> Aim of the exercise:
Retype the records word for word. Skip every image.

::: Data provided :::

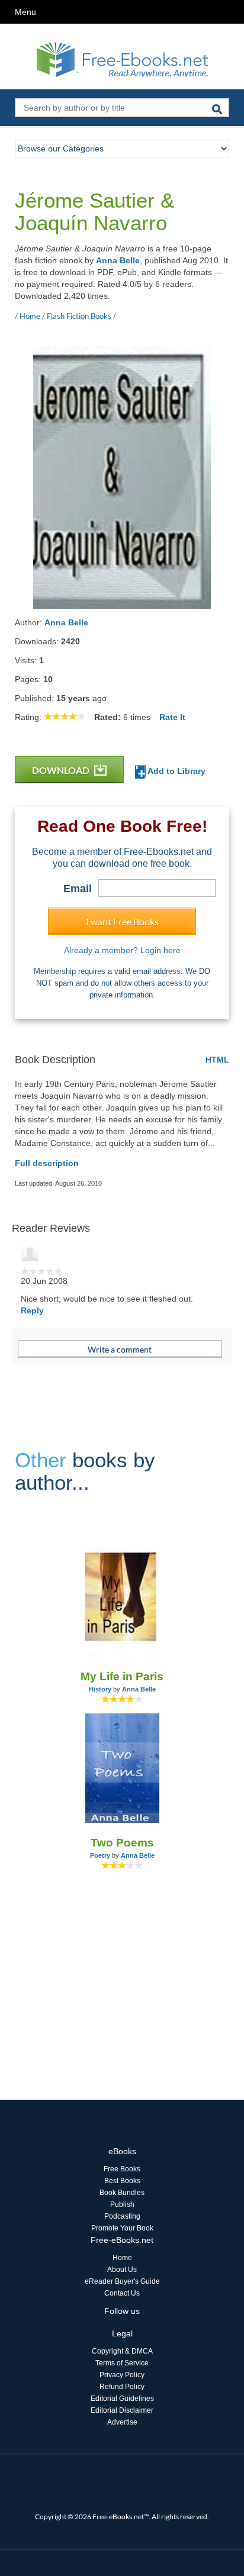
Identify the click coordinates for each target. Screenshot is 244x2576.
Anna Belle (118, 260)
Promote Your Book (122, 2228)
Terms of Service (122, 2363)
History (100, 1689)
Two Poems (122, 1842)
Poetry (100, 1855)
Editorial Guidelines (122, 2398)
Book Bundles (122, 2192)
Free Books (122, 2169)
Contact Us (122, 2293)
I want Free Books (122, 921)
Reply (32, 1310)
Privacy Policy (122, 2375)
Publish (122, 2204)
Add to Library (176, 771)
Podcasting (122, 2216)
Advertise (122, 2422)
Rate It (172, 717)
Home (122, 2258)
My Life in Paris (122, 1676)
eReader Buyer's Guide (122, 2281)
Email (77, 889)
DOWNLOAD (61, 770)
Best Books (122, 2181)
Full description (47, 1163)
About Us (122, 2269)
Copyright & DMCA (122, 2351)
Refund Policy (122, 2387)
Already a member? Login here (122, 950)
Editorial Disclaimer (122, 2410)
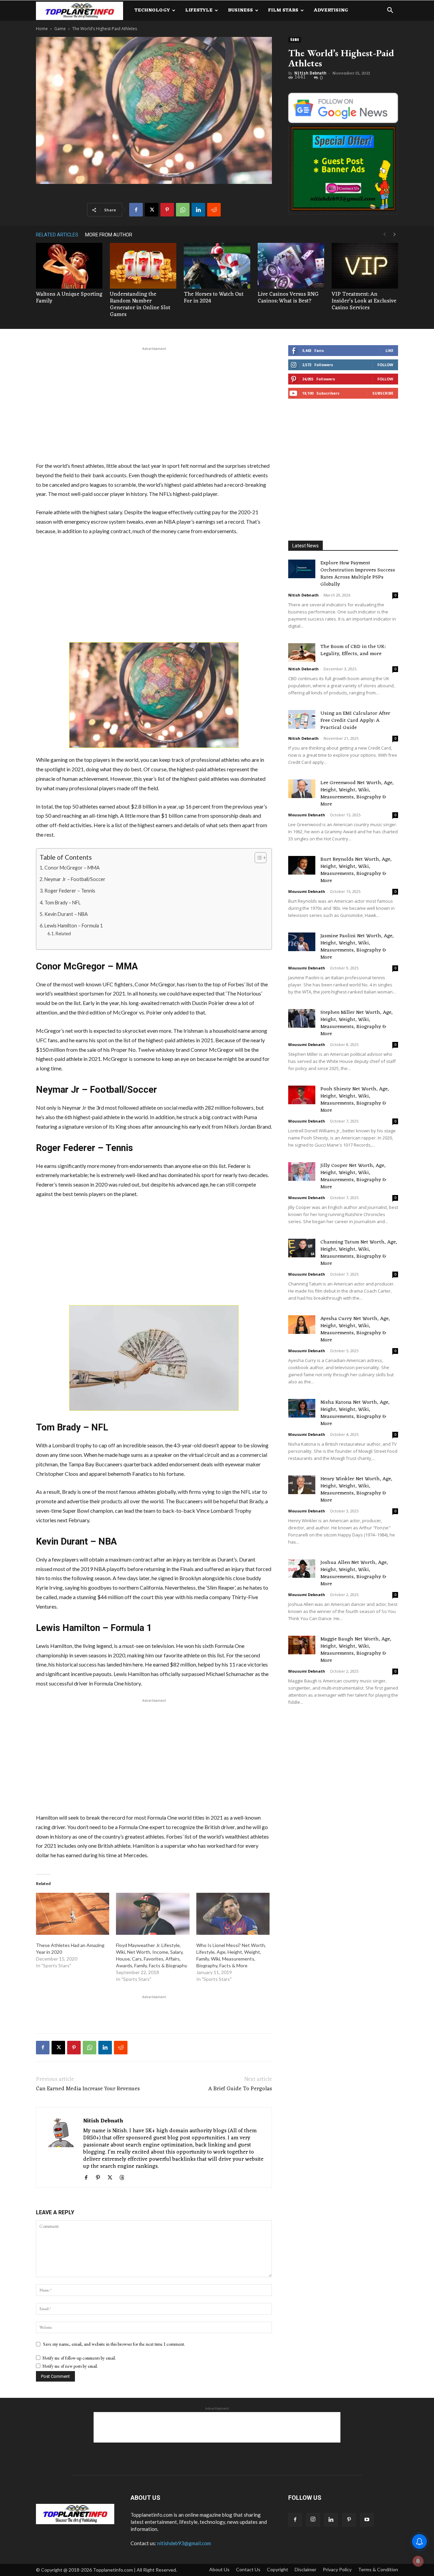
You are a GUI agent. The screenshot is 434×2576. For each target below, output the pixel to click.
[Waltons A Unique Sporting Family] (69, 266)
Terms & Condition (378, 2569)
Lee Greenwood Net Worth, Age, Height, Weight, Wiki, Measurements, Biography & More (357, 793)
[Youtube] (367, 2520)
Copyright (277, 2569)
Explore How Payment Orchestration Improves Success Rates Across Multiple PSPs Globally (357, 574)
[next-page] (394, 234)
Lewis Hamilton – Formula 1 (73, 925)
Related (63, 933)
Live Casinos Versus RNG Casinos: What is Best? (288, 298)
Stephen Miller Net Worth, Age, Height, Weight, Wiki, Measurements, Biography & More (356, 1023)
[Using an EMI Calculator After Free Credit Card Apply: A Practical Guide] (301, 719)
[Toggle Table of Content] (257, 857)
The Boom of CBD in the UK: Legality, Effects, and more (353, 650)
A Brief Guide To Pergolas (240, 2089)
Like (389, 350)
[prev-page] (384, 234)
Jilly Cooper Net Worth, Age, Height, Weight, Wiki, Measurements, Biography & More (353, 1176)
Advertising (331, 10)
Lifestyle (199, 10)
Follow (385, 364)
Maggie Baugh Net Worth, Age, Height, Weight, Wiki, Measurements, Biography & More (355, 1650)
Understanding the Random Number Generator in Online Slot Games (140, 304)
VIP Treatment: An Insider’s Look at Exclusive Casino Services (364, 301)
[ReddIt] (214, 209)
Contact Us (248, 2569)
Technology (152, 10)
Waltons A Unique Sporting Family (69, 298)
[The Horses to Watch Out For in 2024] (217, 266)
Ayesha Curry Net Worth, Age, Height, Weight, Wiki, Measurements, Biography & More (355, 1329)
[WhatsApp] (183, 209)
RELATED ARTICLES (57, 234)
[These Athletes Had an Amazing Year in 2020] (72, 1914)
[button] (390, 11)
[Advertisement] (154, 403)
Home (42, 29)
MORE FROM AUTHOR (108, 234)
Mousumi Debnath (306, 814)
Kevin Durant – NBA (66, 914)
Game (60, 29)
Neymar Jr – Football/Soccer (74, 879)
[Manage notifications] (418, 2561)
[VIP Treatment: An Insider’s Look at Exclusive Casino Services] (365, 266)
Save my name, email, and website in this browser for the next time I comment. (114, 2344)
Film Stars (283, 10)
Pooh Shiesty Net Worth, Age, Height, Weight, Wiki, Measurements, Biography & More (354, 1100)
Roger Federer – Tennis (69, 891)
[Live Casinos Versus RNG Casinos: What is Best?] (291, 266)
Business (240, 10)
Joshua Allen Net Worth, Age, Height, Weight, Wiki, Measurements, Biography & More (354, 1573)
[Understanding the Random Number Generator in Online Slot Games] (143, 266)
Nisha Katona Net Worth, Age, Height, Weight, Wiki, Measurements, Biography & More (355, 1413)
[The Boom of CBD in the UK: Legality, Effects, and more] (301, 652)
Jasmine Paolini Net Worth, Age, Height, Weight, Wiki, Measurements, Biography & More (357, 946)
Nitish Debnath (310, 73)
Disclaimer (305, 2569)
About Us (219, 2569)
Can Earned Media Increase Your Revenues (88, 2089)
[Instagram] (313, 2520)
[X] (151, 209)
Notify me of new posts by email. (70, 2366)
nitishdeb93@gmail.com (184, 2543)
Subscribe (382, 393)
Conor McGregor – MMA (72, 868)
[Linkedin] (198, 209)
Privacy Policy (337, 2569)
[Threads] (124, 2178)
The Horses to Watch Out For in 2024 (213, 298)
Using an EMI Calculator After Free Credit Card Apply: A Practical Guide (355, 720)
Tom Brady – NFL (62, 902)
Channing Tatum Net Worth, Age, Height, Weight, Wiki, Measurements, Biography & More (358, 1253)
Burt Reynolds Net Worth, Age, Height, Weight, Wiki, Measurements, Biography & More (356, 870)
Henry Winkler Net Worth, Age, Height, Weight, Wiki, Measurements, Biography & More (356, 1489)
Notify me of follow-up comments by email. (79, 2358)
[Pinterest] (167, 209)
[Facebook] (136, 209)
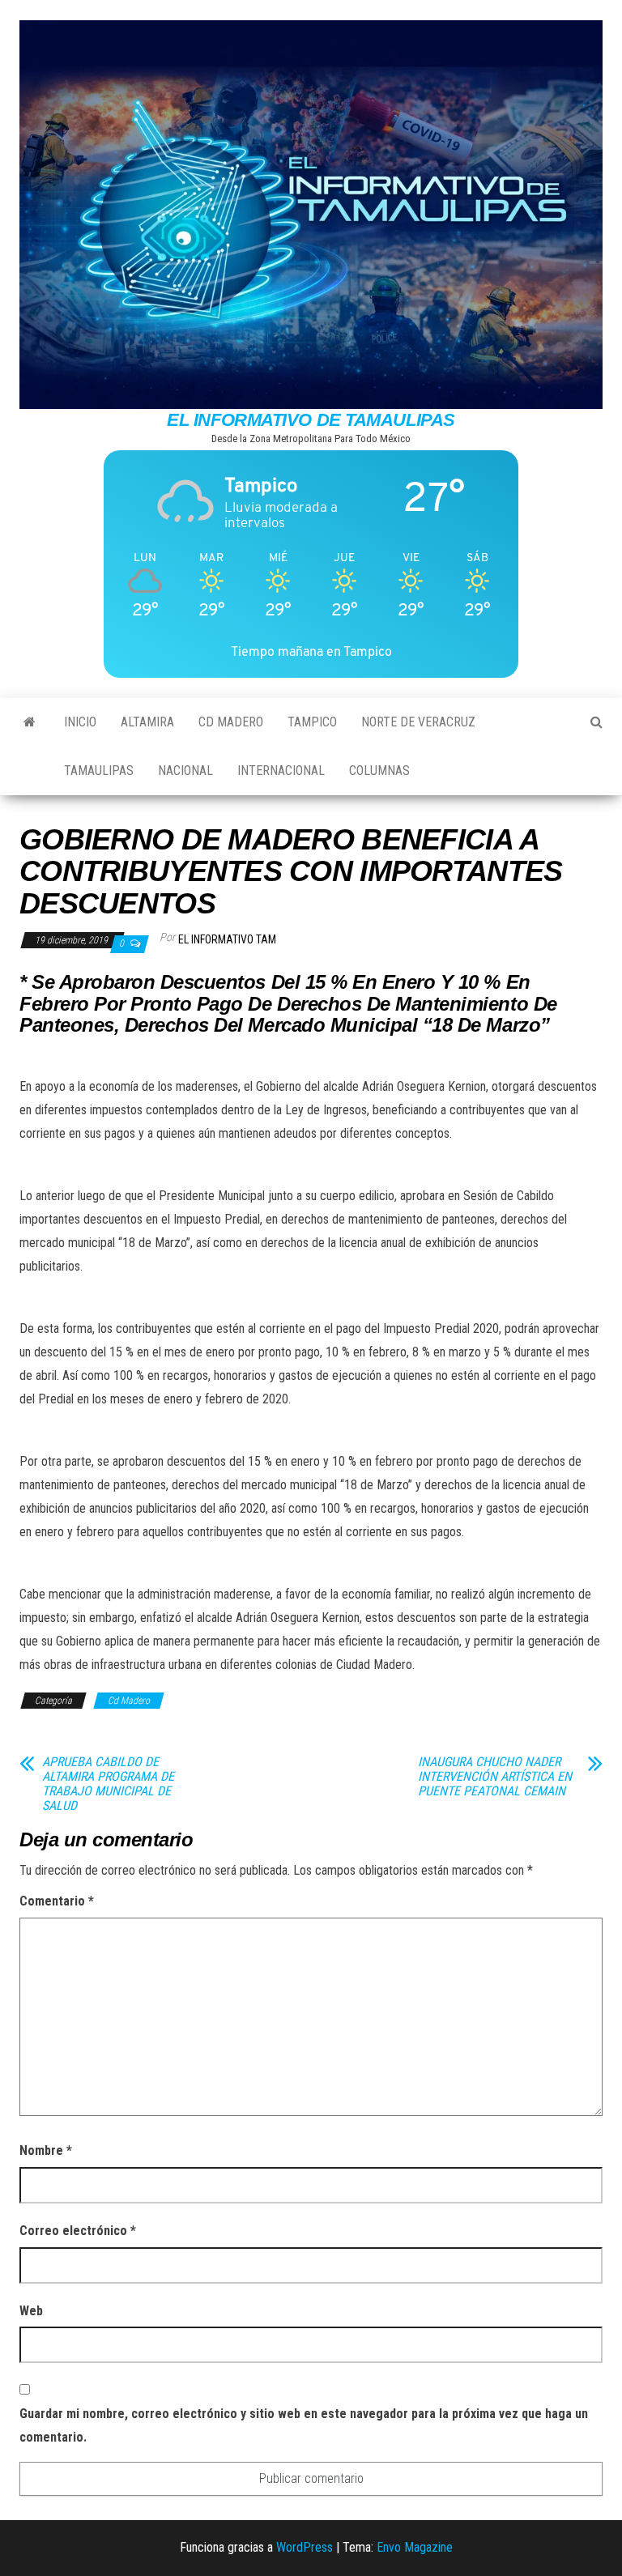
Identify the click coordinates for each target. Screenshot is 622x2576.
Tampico (312, 722)
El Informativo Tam (227, 939)
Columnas (379, 770)
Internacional (281, 770)
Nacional (185, 770)
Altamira (147, 722)
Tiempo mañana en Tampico (311, 651)
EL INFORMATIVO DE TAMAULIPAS (311, 420)
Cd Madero (230, 722)
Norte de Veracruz (418, 722)
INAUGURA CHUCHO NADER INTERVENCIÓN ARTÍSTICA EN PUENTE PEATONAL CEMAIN (495, 1777)
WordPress (304, 2547)
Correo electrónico (77, 2230)
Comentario (56, 1901)
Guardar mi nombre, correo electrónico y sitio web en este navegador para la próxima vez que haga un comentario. (303, 2425)
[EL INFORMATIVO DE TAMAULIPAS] (29, 722)
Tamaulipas (99, 770)
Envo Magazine (415, 2547)
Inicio (80, 722)
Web (31, 2310)
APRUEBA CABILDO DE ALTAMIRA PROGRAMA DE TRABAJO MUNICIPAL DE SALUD (108, 1784)
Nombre (45, 2150)
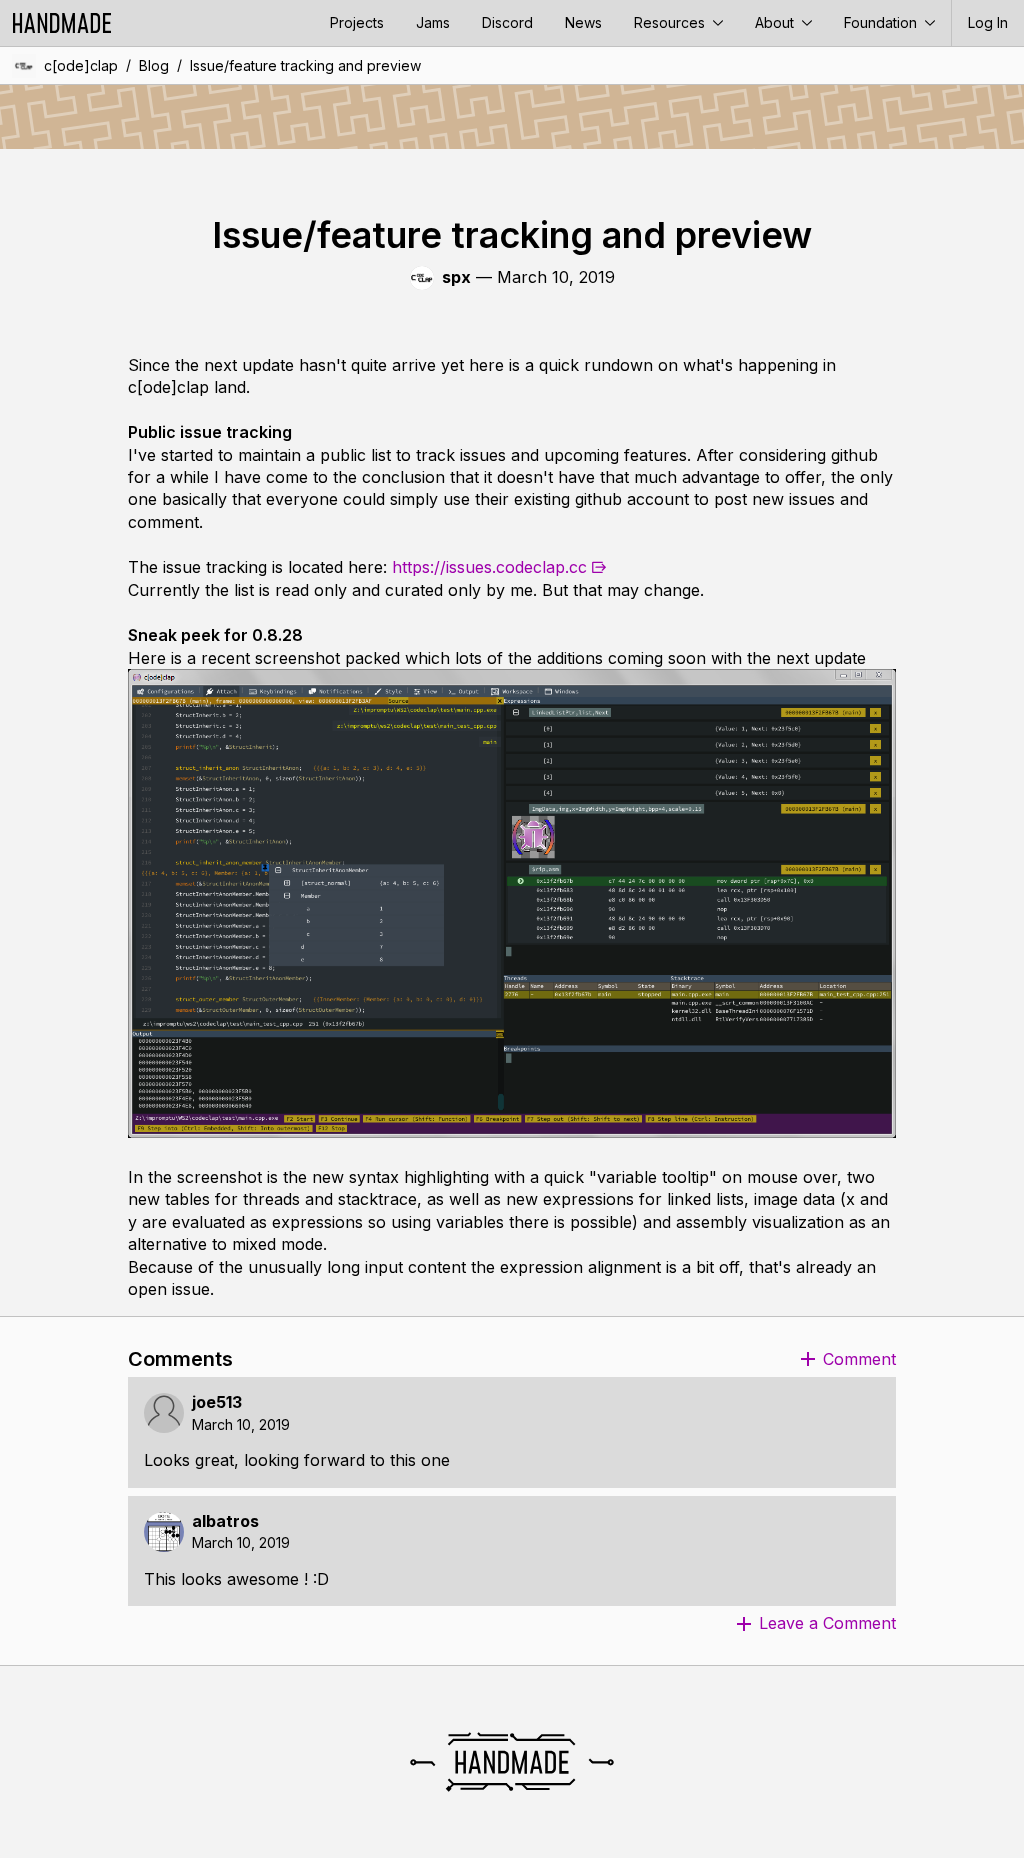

:::

> Response box:
Identify the click coordinates for each target. Screenshot is 244x2576.
Anna Belle (118, 260)
Promote Your Book (122, 2228)
Terms of Service (122, 2363)
History (100, 1689)
Two Poems (122, 1842)
Poetry (100, 1855)
Editorial Guidelines (122, 2398)
Book Bundles (122, 2192)
Free Books (122, 2169)
Contact Us (122, 2293)
I want Free Books (122, 921)
Reply (32, 1310)
Privacy Policy (122, 2375)
Publish (122, 2204)
Add to Library (176, 771)
Podcasting (122, 2216)
Advertise (122, 2422)
Rate It (172, 717)
Home (122, 2258)
My Life in Paris (122, 1676)
eReader Buyer's Guide (122, 2281)
Email (77, 889)
DOWNLOAD (61, 770)
Best Books (122, 2181)
Full description (47, 1163)
About Us (122, 2269)
Copyright & DMCA (122, 2351)
Refund Policy (122, 2387)
Already a member? Login here (122, 950)
Editorial Disclaimer (122, 2410)
You are a GUI agent. The screenshot is 434×2576. For each target below, output the pixel to click.
[Waltons A Unique Sporting Family] (69, 266)
Terms & Condition (378, 2569)
Lee Greenwood Net Worth, Age, Height, Weight, Wiki, Measurements, Biography & More (357, 793)
[Youtube] (367, 2520)
Copyright (277, 2569)
Explore How Payment Orchestration Improves Success Rates Across Multiple PSPs Globally (357, 574)
[next-page] (394, 234)
Lewis Hamilton – Formula 1 (73, 925)
Related (63, 933)
Live Casinos Versus RNG Casinos: What is Best? (288, 298)
Stephen Miller Net Worth, Age, Height, Weight, Wiki, Measurements, Biography & More (356, 1023)
[Using an EMI Calculator After Free Credit Card Apply: A Practical Guide] (301, 719)
[Toggle Table of Content] (257, 857)
The Boom of CBD in the UK: Legality, Effects, and more (353, 650)
A Brief Guide To Pergolas (240, 2089)
Like (389, 350)
[prev-page] (384, 234)
Jilly Cooper Net Worth, Age, Height, Weight, Wiki, Measurements, Biography & More (353, 1176)
Advertising (331, 10)
Lifestyle (199, 10)
Follow (385, 364)
Maggie Baugh Net Worth, Age, Height, Weight, Wiki, Measurements, Biography & More (355, 1650)
Understanding the Random Number Generator in Online Slot Games (140, 304)
VIP Treatment: An Insider’s Look at Exclusive Casino Services (364, 301)
[ReddIt] (214, 209)
Contact Us (248, 2569)
Technology (152, 10)
Waltons A Unique Sporting Family (69, 298)
[The Horses to Watch Out For in 2024] (217, 266)
Ayesha Curry Net Worth, Age, Height, Weight, Wiki, Measurements, Biography & More (355, 1329)
[WhatsApp] (183, 209)
RELATED ARTICLES (57, 234)
[These Athletes Had an Amazing Year in 2020] (72, 1914)
[button] (390, 11)
[Advertisement] (154, 403)
Home (42, 29)
MORE FROM AUTHOR (108, 234)
Mousumi Debnath (306, 814)
Kevin Durant – NBA (66, 914)
Game (60, 29)
Neymar Jr – Football/Soccer (74, 879)
[Manage notifications] (418, 2561)
[VIP Treatment: An Insider’s Look at Exclusive Casino Services] (365, 266)
Save my name, email, and website in this browser for the next time I comment. (114, 2344)
Film Stars (283, 10)
Pooh Shiesty Net Worth, Age, Height, Weight, Wiki, Measurements, Biography & More (354, 1100)
Roger Federer – Tennis (69, 891)
[Live Casinos Versus RNG Casinos: What is Best?] (291, 266)
Business (240, 10)
Joshua Allen Net Worth, Age, Height, Weight, Wiki, Measurements, Biography & More (354, 1573)
[Understanding the Random Number Generator in Online Slot Games] (143, 266)
Nisha Katona Net Worth, Age, Height, Weight, Wiki, Measurements, Biography & More (355, 1413)
[The Boom of CBD in the UK: Legality, Effects, and more] (301, 652)
Jasmine Paolini Net Worth, Age, Height, Weight, Wiki, Measurements, Biography & More (357, 946)
Nitish Debnath (310, 73)
Disclaimer (305, 2569)
About Us (219, 2569)
Can Earned Media Increase Your Revenues (88, 2089)
[Instagram] (313, 2520)
[X] (151, 209)
Notify me of new posts by email. (70, 2366)
nitishdeb93@gmail.com (184, 2543)
Subscribe (382, 393)
Conor McGregor – MMA (72, 868)
[Linkedin] (198, 209)
Privacy Policy (337, 2569)
[Threads] (124, 2178)
The Horses to Watch Out For in 2024 (213, 298)
Using an EMI Calculator After Free Credit Card Apply: A Practical Guide (355, 720)
Tom Brady – NFL (62, 902)
Channing Tatum Net Worth, Age, Height, Weight, Wiki, Measurements, Biography & More (358, 1253)
Burt Reynolds Net Worth, Age, Height, Weight, Wiki, Measurements, Biography & More (356, 870)
Henry Winkler Net Worth, Age, Height, Weight, Wiki, Measurements, Biography & More (356, 1489)
Notify me of follow-up comments by email. (79, 2358)
[Pinterest] (167, 209)
[Facebook] (136, 209)
Identify the click coordinates for each target. Screenshot is 622x2576.
Tampico (312, 722)
El Informativo Tam (227, 939)
Columnas (379, 770)
Internacional (281, 770)
Nacional (185, 770)
Altamira (147, 722)
Tiempo mañana en Tampico (311, 651)
EL INFORMATIVO DE TAMAULIPAS (311, 420)
Cd Madero (230, 722)
Norte de Veracruz (418, 722)
INAUGURA CHUCHO NADER INTERVENCIÓN ARTÍSTICA EN PUENTE PEATONAL CEMAIN (495, 1777)
WordPress (304, 2547)
Correo electrónico (77, 2230)
Comentario (56, 1901)
Guardar mi nombre, correo electrónico y sitio web en este navegador para la próxima vez que haga un comentario. (303, 2425)
[EL INFORMATIVO DE TAMAULIPAS] (29, 722)
Tamaulipas (99, 770)
Envo Magazine (415, 2547)
Inicio (80, 722)
Web (31, 2310)
APRUEBA CABILDO DE ALTAMIRA PROGRAMA DE TRABAJO MUNICIPAL DE SALUD (108, 1784)
Nombre (45, 2150)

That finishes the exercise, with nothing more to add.